- **Your task**: An exact reproduction of all entries is required.

(Data entries)
↓↓↓
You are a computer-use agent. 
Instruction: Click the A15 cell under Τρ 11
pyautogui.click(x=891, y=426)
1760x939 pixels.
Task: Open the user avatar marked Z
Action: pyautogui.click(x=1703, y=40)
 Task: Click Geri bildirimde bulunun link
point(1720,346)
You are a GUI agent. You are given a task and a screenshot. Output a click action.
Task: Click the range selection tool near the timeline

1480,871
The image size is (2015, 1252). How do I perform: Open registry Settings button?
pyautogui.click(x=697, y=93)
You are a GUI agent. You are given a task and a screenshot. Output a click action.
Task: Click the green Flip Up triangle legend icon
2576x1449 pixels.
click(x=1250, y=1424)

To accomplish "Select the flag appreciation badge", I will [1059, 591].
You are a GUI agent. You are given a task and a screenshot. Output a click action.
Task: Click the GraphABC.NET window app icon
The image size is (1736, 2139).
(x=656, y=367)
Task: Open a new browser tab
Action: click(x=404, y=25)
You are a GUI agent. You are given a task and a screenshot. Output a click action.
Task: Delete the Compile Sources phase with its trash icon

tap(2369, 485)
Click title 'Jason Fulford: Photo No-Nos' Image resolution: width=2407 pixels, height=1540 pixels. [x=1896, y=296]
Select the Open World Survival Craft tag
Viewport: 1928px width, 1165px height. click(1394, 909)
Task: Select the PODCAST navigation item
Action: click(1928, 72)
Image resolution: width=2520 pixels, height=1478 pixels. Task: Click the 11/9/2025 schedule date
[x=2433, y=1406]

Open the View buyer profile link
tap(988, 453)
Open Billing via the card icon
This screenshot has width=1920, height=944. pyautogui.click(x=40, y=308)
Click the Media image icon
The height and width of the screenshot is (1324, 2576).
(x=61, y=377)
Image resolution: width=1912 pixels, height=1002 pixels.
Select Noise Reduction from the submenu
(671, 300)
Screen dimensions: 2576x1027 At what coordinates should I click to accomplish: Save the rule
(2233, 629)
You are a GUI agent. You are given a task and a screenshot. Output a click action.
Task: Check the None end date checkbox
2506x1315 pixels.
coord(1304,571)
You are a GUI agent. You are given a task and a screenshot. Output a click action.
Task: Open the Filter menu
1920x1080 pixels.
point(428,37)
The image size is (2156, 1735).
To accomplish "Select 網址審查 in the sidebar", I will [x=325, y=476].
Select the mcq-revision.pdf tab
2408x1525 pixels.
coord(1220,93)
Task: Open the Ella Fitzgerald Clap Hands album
↑↑↑
- **Answer to this problem**:
You are a computer-use agent. 
Instruction: Click the A15 cell under Τρ 11
pyautogui.click(x=891, y=426)
1760x939 pixels.
Task: Open the user avatar marked Z
Action: pyautogui.click(x=1703, y=40)
 Task: Click Geri bildirimde bulunun link
point(1720,346)
You are a GUI agent. You are given a task and a screenshot. Output a click action.
Task: Click the range selection tool near the timeline

1480,871
The image size is (2015, 1252). How do I perform: Open registry Settings button?
pyautogui.click(x=697, y=93)
You are a GUI agent. You are given a task and a screenshot. Output a click action.
Task: Click the green Flip Up triangle legend icon
2576x1449 pixels.
click(x=1250, y=1424)

To accomplish "Select the flag appreciation badge", I will [1059, 591].
You are a GUI agent. You are given a task and a screenshot. Output a click action.
Task: Click the GraphABC.NET window app icon
The image size is (1736, 2139).
(x=656, y=367)
Task: Open a new browser tab
Action: click(x=404, y=25)
You are a GUI agent. You are given a task and a screenshot. Output a click action.
Task: Delete the Compile Sources phase with its trash icon

tap(2369, 485)
Click title 'Jason Fulford: Photo No-Nos' Image resolution: width=2407 pixels, height=1540 pixels. [x=1896, y=296]
Select the Open World Survival Craft tag
Viewport: 1928px width, 1165px height. click(1394, 909)
Task: Select the PODCAST navigation item
Action: click(1928, 72)
Image resolution: width=2520 pixels, height=1478 pixels. Task: Click the 11/9/2025 schedule date
[x=2433, y=1406]

Open the View buyer profile link
tap(988, 453)
Open Billing via the card icon
This screenshot has width=1920, height=944. pyautogui.click(x=40, y=308)
Click the Media image icon
The height and width of the screenshot is (1324, 2576).
(x=61, y=377)
Image resolution: width=1912 pixels, height=1002 pixels.
Select Noise Reduction from the submenu
(671, 300)
Screen dimensions: 2576x1027 At what coordinates should I click to accomplish: Save the rule
(2233, 629)
You are a GUI agent. You are given a task and a screenshot. Output a click action.
Task: Check the None end date checkbox
2506x1315 pixels.
coord(1304,571)
You are a GUI agent. You are given a task and a screenshot. Output a click action.
Task: Open the Filter menu
1920x1080 pixels.
point(428,37)
The image size is (2156, 1735).
To accomplish "Select 網址審查 in the sidebar", I will [x=325, y=476].
Select the mcq-revision.pdf tab
2408x1525 pixels.
coord(1220,93)
Task: Open the Ella Fitzgerald Clap Hands album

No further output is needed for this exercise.